## TASK:
Exactly as they stand, write out all of the entries again.

## RECORDS PROVIDED:
"""
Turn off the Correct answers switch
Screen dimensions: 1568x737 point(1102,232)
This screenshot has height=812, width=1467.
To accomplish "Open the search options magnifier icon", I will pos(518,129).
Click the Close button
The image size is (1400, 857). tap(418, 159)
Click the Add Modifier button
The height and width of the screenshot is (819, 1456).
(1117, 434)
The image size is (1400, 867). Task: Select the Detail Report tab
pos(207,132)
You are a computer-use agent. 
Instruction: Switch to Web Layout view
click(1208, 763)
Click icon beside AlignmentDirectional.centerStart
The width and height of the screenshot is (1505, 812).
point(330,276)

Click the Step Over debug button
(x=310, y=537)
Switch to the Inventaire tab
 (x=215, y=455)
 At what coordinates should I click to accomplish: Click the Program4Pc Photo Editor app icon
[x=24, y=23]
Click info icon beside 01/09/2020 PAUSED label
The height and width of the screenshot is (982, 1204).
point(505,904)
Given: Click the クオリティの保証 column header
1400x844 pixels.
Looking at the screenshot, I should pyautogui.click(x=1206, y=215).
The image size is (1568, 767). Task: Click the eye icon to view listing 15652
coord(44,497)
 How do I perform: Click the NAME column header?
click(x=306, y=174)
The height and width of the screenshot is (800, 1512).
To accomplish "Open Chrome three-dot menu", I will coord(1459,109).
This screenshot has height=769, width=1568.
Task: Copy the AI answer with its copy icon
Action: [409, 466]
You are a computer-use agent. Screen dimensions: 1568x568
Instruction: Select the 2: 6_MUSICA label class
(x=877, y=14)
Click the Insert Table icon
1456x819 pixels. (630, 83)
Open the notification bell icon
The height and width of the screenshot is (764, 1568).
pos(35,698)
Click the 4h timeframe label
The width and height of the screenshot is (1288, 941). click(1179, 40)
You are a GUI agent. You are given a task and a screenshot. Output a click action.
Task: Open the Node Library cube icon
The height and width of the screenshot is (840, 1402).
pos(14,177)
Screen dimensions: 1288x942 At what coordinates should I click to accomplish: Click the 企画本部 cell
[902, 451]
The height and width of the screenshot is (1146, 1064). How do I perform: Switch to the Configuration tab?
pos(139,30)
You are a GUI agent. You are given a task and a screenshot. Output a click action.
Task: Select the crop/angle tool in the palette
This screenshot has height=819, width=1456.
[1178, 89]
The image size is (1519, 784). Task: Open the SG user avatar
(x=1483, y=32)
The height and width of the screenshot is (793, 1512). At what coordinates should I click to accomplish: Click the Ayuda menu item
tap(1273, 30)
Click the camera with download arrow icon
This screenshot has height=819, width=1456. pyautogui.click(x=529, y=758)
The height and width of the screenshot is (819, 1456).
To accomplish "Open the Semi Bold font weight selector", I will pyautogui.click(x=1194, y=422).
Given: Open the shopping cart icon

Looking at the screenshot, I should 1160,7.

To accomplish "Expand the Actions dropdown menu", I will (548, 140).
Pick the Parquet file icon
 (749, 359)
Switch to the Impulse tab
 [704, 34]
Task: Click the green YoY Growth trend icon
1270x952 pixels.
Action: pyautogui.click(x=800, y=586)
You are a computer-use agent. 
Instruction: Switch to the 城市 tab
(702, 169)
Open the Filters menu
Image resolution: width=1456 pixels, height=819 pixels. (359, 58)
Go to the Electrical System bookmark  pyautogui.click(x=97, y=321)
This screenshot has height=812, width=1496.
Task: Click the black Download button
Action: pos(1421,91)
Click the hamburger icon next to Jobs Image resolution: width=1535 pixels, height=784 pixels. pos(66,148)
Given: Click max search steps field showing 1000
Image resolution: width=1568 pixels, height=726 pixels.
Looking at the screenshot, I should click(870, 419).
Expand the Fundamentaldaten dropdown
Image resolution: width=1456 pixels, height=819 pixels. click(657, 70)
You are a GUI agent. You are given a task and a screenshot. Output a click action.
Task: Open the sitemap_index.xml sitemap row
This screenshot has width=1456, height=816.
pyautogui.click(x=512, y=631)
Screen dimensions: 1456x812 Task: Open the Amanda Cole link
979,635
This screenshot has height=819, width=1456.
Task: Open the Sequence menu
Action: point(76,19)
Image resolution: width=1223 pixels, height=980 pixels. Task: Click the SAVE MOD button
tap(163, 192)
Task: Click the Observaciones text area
"""
## RESPONSE BOX:
Turn off the Correct answers switch
Screen dimensions: 1568x737 point(1102,232)
This screenshot has height=812, width=1467.
To accomplish "Open the search options magnifier icon", I will pos(518,129).
Click the Close button
The image size is (1400, 857). tap(418, 159)
Click the Add Modifier button
The height and width of the screenshot is (819, 1456).
(1117, 434)
The image size is (1400, 867). Task: Select the Detail Report tab
pos(207,132)
You are a computer-use agent. 
Instruction: Switch to Web Layout view
click(1208, 763)
Click icon beside AlignmentDirectional.centerStart
The width and height of the screenshot is (1505, 812).
point(330,276)

Click the Step Over debug button
(x=310, y=537)
Switch to the Inventaire tab
 (x=215, y=455)
 At what coordinates should I click to accomplish: Click the Program4Pc Photo Editor app icon
[x=24, y=23]
Click info icon beside 01/09/2020 PAUSED label
The height and width of the screenshot is (982, 1204).
point(505,904)
Given: Click the クオリティの保証 column header
1400x844 pixels.
Looking at the screenshot, I should pyautogui.click(x=1206, y=215).
The image size is (1568, 767). Task: Click the eye icon to view listing 15652
coord(44,497)
 How do I perform: Click the NAME column header?
click(x=306, y=174)
The height and width of the screenshot is (800, 1512).
To accomplish "Open Chrome three-dot menu", I will coord(1459,109).
This screenshot has height=769, width=1568.
Task: Copy the AI answer with its copy icon
Action: [409, 466]
You are a computer-use agent. Screen dimensions: 1568x568
Instruction: Select the 2: 6_MUSICA label class
(x=877, y=14)
Click the Insert Table icon
1456x819 pixels. (630, 83)
Open the notification bell icon
The height and width of the screenshot is (764, 1568).
pos(35,698)
Click the 4h timeframe label
The width and height of the screenshot is (1288, 941). click(1179, 40)
You are a GUI agent. You are given a task and a screenshot. Output a click action.
Task: Open the Node Library cube icon
The height and width of the screenshot is (840, 1402).
pos(14,177)
Screen dimensions: 1288x942 At what coordinates should I click to accomplish: Click the 企画本部 cell
[902, 451]
The height and width of the screenshot is (1146, 1064). How do I perform: Switch to the Configuration tab?
pos(139,30)
You are a GUI agent. You are given a task and a screenshot. Output a click action.
Task: Select the crop/angle tool in the palette
This screenshot has height=819, width=1456.
[1178, 89]
The image size is (1519, 784). Task: Open the SG user avatar
(x=1483, y=32)
The height and width of the screenshot is (793, 1512). At what coordinates should I click to accomplish: Click the Ayuda menu item
tap(1273, 30)
Click the camera with download arrow icon
This screenshot has height=819, width=1456. pyautogui.click(x=529, y=758)
The height and width of the screenshot is (819, 1456).
To accomplish "Open the Semi Bold font weight selector", I will pyautogui.click(x=1194, y=422).
Given: Open the shopping cart icon

Looking at the screenshot, I should 1160,7.

To accomplish "Expand the Actions dropdown menu", I will (548, 140).
Pick the Parquet file icon
 (749, 359)
Switch to the Impulse tab
 [704, 34]
Task: Click the green YoY Growth trend icon
1270x952 pixels.
Action: pyautogui.click(x=800, y=586)
You are a computer-use agent. 
Instruction: Switch to the 城市 tab
(702, 169)
Open the Filters menu
Image resolution: width=1456 pixels, height=819 pixels. (359, 58)
Go to the Electrical System bookmark  pyautogui.click(x=97, y=321)
This screenshot has height=812, width=1496.
Task: Click the black Download button
Action: pos(1421,91)
Click the hamburger icon next to Jobs Image resolution: width=1535 pixels, height=784 pixels. pos(66,148)
Given: Click max search steps field showing 1000
Image resolution: width=1568 pixels, height=726 pixels.
Looking at the screenshot, I should click(870, 419).
Expand the Fundamentaldaten dropdown
Image resolution: width=1456 pixels, height=819 pixels. click(657, 70)
You are a GUI agent. You are given a task and a screenshot. Output a click action.
Task: Open the sitemap_index.xml sitemap row
This screenshot has width=1456, height=816.
pyautogui.click(x=512, y=631)
Screen dimensions: 1456x812 Task: Open the Amanda Cole link
979,635
This screenshot has height=819, width=1456.
Task: Open the Sequence menu
Action: point(76,19)
Image resolution: width=1223 pixels, height=980 pixels. Task: Click the SAVE MOD button
tap(163, 192)
Task: Click the Observaciones text area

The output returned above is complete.